I also need to start working on some more budget whips for an Juggling Convention that I’ll be performing and selling whips at the last weekend in March.
I’ve got a side of Oil Tanned Cowhide that I’m going to try to use for the overlay to see how it turns out. I might also try making an 8 plait budget whip…going with an 8 plait requires about double the work that a 4 plait does, so I’m not too sure how “budget” that whip will be.
P.S. I still have a few budget bullwhips for sale on my IN STOCK whips page.
On Friday I went over to the Spirit of the West Cowboy Gathering in Ellensburg, Washington (about 2 hours drive) to see a Bullwhip demo by a guy named Bink Picard. Here’s Bink cracking whips:
He’s using a pair of 8 foot nylon Florida Whips. Bink and I had a good time cracking whips and he really liked cracking my 29 foot whip!
Today I got the two bellies of a kangaroo whip finished. I really missed working with kangaroo when I was making all the budget whips. Kangaroo is soo much easier to work with and at the end of the day much easier on the hands.
However since it’s been a few weeks since I’ve worked with roo, I’d almost forgotten how much more work goes into a nice kangaro whip (compared to a budget cowhide bull whip). With a kangaroo bullwhip I split all the layers to an even thickness, and spend a lot more time on getting a firm handle foundation than I would on the budget whips…also cutting out a 12 plait overlay is a bit more work than a 4 plait!!
This morning I started work on a 10 foot 12 plait kangaroo bullwhip. I was attaching the core to the handle foundation and it got me thinking about methods I’ve used in the past. Currently when I make my kangaroo bullwhips I make the handle so that there is no wobble in butt of the whip. I attached the knob as firmly as I can, and using techniques that I picked up from Joe Strain awhile ago, I think I’ve got it down.
In the past I used to take a layer of leather glue (contact cement) and put it on the handle foundation and between all the leather layers on the whip. That gave me a pretty firm handle with no wobble or twist. The problem with that is with the addition of glue you are adding a substance that doesn’t need to be in the whip. Also I don’t know how glue would effect the longevity of the whip’s handle.
My current method is basically just correctly binding or tacking everything in place. It seems to work out just fine! It’s been a while since I’ve done a kangaroo bullwhip, so I’m excited to get back to work on the roo (it’s soo much nicer to work with!).
Here are two more bullwhips that I finished:
My next whip that I’m going to be making will probably be an 8 or 10 foot 12 plait kangaroo whip. It’s been a while (a few weeks) since I’ve done a bullwhip in kangaroo.
I haven’t done a ton of shot loading of the thongs in my bullwhips (except for signal whips and snake whips).
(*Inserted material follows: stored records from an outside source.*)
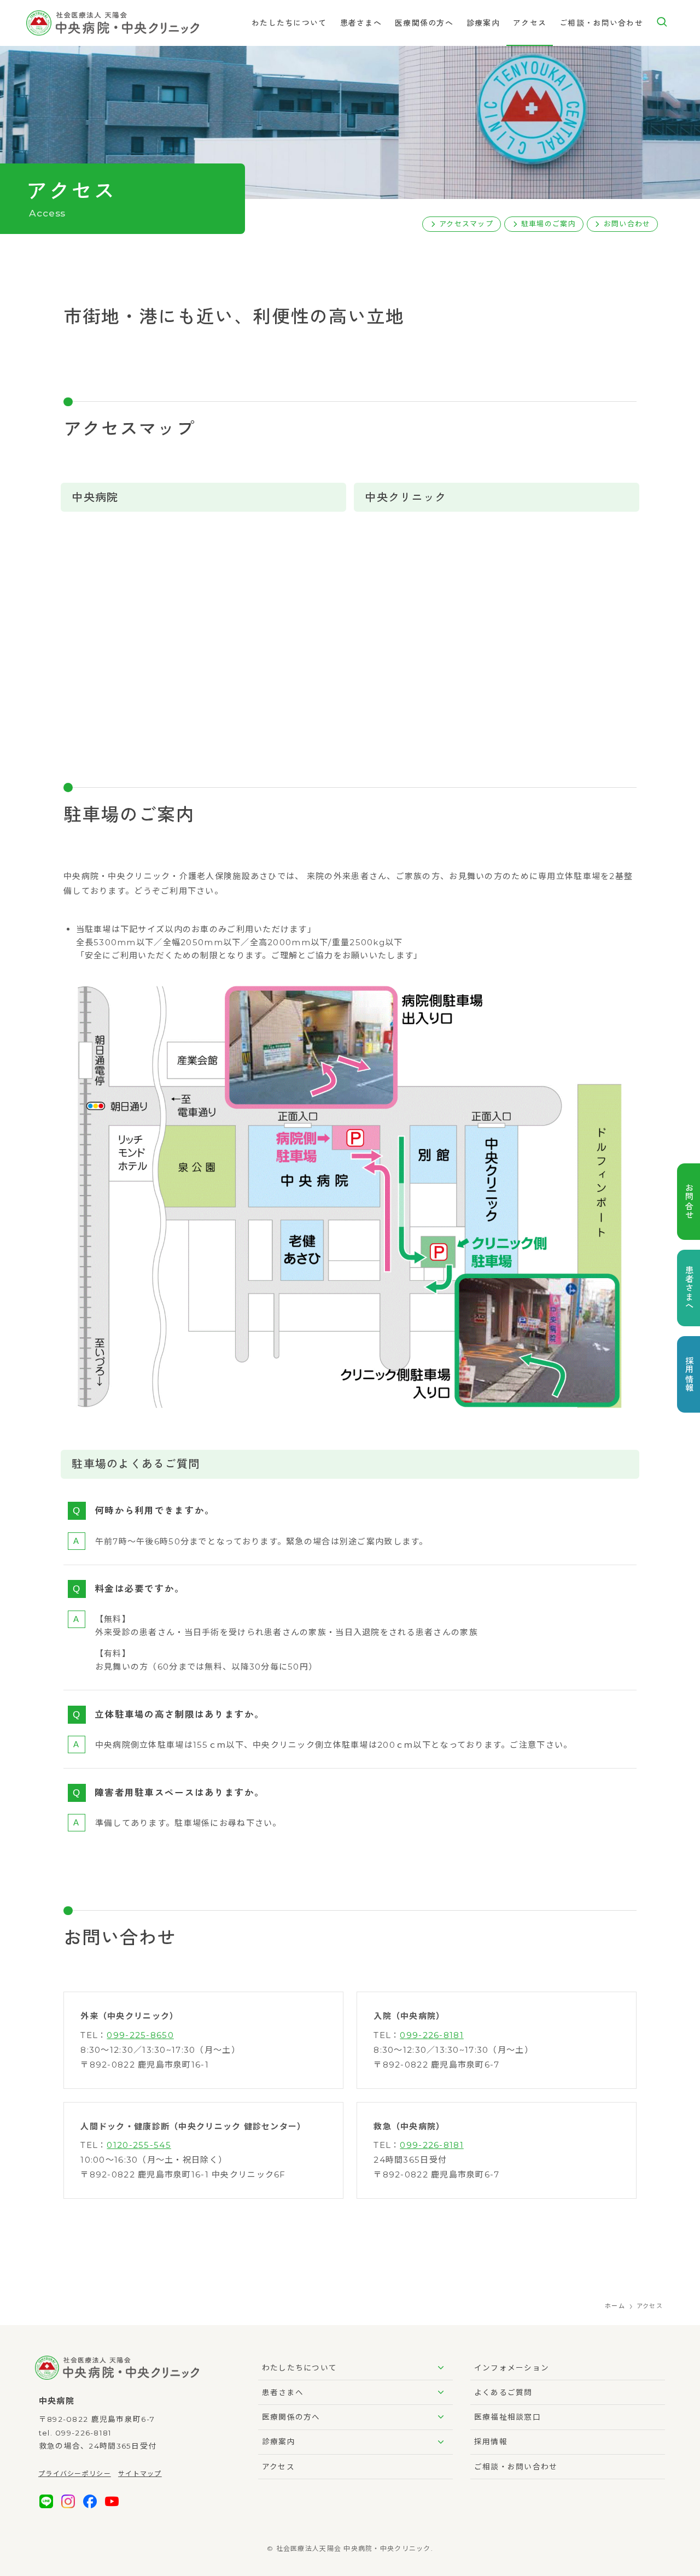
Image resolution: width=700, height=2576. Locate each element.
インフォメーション (512, 2367)
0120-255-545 (139, 2145)
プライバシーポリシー (74, 2473)
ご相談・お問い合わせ (516, 2466)
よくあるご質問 (503, 2392)
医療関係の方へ (291, 2417)
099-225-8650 (140, 2035)
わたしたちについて (299, 2367)
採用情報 (491, 2441)
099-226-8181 (431, 2035)
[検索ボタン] (662, 23)
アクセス (278, 2466)
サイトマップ (140, 2473)
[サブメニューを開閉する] (440, 2367)
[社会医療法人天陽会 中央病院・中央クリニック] (112, 23)
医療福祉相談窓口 (507, 2417)
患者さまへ (283, 2392)
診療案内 (278, 2441)
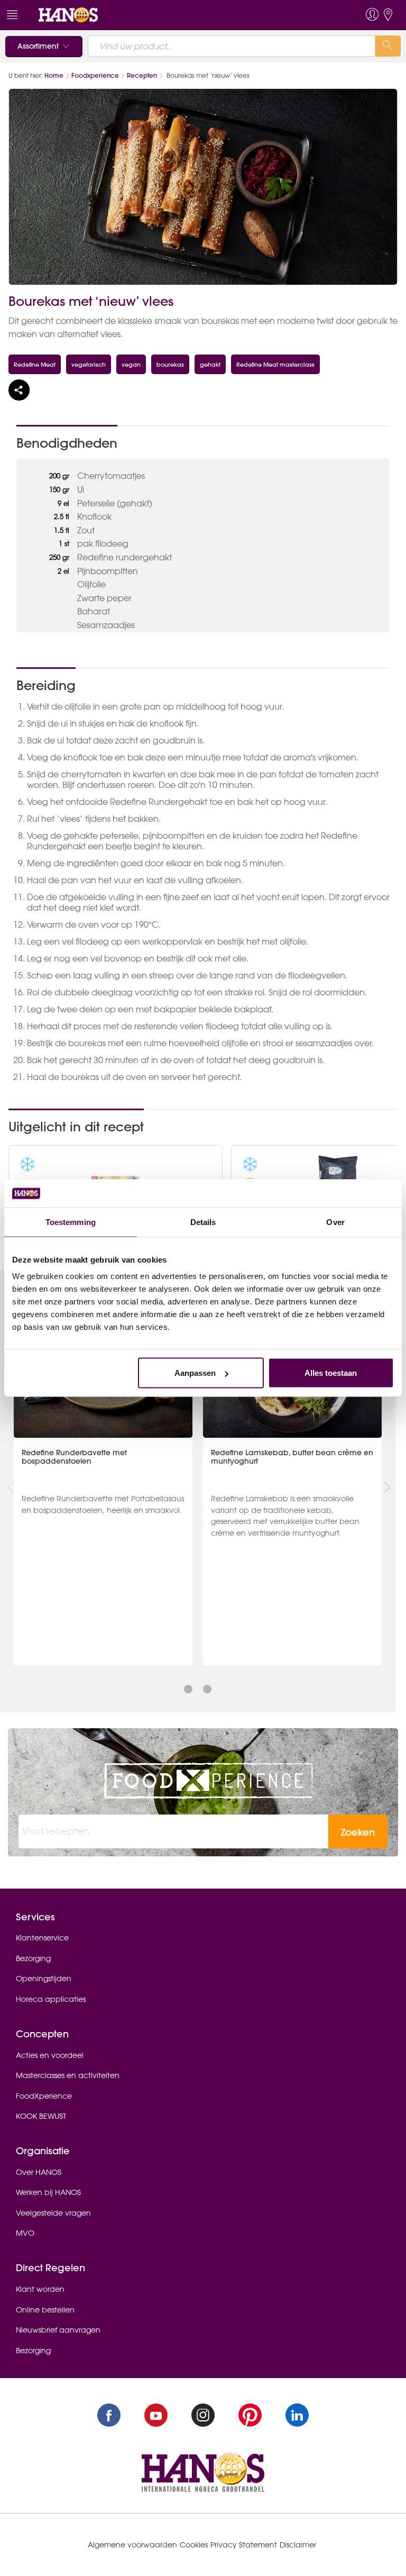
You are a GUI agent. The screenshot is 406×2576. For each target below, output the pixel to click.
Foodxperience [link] (95, 75)
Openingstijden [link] (43, 1978)
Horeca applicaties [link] (51, 1999)
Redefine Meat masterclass (275, 364)
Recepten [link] (142, 75)
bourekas (170, 364)
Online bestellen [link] (45, 2310)
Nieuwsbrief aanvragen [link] (58, 2330)
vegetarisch (88, 364)
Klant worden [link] (40, 2289)
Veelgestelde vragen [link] (53, 2213)
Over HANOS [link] (38, 2172)
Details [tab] (203, 1221)
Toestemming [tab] (70, 1221)
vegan (131, 364)
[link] (68, 14)
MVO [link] (25, 2233)
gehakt (210, 364)
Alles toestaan (330, 1372)
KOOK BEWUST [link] (41, 2116)
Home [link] (53, 75)
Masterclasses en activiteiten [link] (67, 2075)
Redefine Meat (35, 364)
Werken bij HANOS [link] (48, 2192)
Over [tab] (335, 1221)
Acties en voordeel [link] (50, 2055)
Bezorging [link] (33, 1958)
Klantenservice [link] (42, 1938)
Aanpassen (195, 1372)
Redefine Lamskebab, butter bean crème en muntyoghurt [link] (292, 1456)
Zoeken (358, 1832)
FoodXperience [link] (44, 2096)
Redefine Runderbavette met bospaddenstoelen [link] (74, 1456)
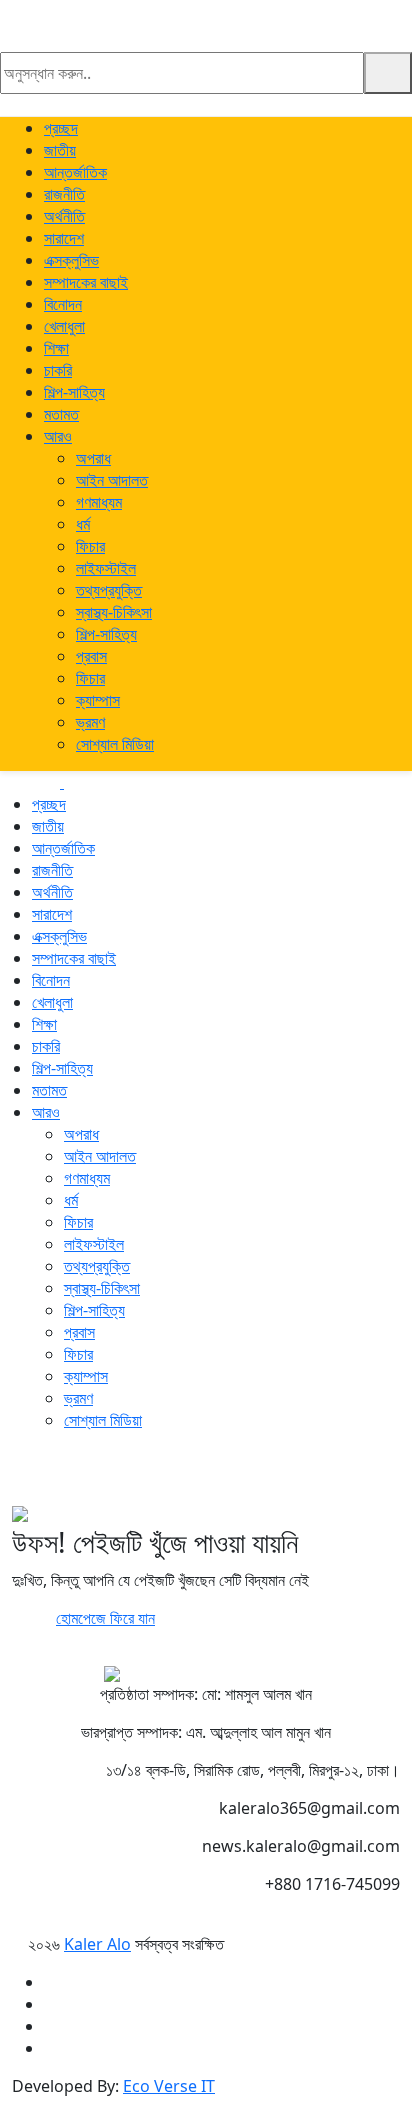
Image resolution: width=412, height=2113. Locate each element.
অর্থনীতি (64, 216)
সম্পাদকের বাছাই (86, 282)
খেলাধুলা (64, 326)
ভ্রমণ (90, 722)
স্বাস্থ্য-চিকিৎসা (114, 612)
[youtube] (42, 1474)
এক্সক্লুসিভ (71, 260)
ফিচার (90, 546)
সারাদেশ (64, 238)
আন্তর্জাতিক (75, 172)
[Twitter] (18, 1474)
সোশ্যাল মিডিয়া (115, 744)
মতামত (61, 414)
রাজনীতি (64, 194)
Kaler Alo (97, 1944)
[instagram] (30, 1474)
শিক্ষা (56, 348)
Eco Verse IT (169, 2086)
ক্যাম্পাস (98, 700)
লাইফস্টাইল (106, 568)
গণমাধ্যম (99, 502)
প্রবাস (91, 656)
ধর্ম (83, 524)
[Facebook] (6, 1474)
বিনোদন (63, 304)
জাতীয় (60, 150)
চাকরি (58, 370)
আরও (58, 436)
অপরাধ (93, 458)
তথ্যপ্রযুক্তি (109, 590)
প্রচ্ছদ (61, 128)
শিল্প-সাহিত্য (74, 392)
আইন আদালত (112, 480)
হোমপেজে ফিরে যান (105, 1618)
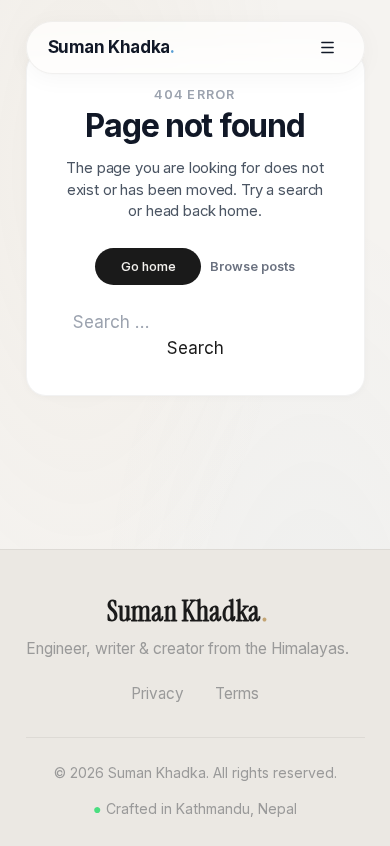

I’ve talked with David Morgan several times about the advantages of shot loading the thong of a bullwhip.
Now a shot loaded thong is different from a lead loaded butt. With a shot loaded thong there will be lead shot for the core of the bullwhip. So that will move weight out of the handle and into the beginning of the whip, making the bullwhip a bit more nose heavy.
A lead loaded butt has a sheet of lead wrapped around the end of the handle to form the butt knot foundation. That will put the more weight at the base of the handle in your hand.
I made the bullwhip below with a shot loaded core.
This bullwhip (not shot loaded) shipped out to it’s owner in Texas earlier today.
Here’s a budget snake whip that I finished last night:
And here’s the 7 foot bullwhip that I finished as well:
Both of these whips are available on the IN STOCK Whips part of this website. I’ve also added a feature to the online store part of my website that will allow you to use the following methods to pay:
- Visa, MasterCard, AmEx or Discover Card
- Google Checkout
You can use any of those to pay for a bullwhip, snake whip, signal whip, etc.
The next whip I’m working on is a 4 plait budget bullwhip, but this whip will be shot loaded!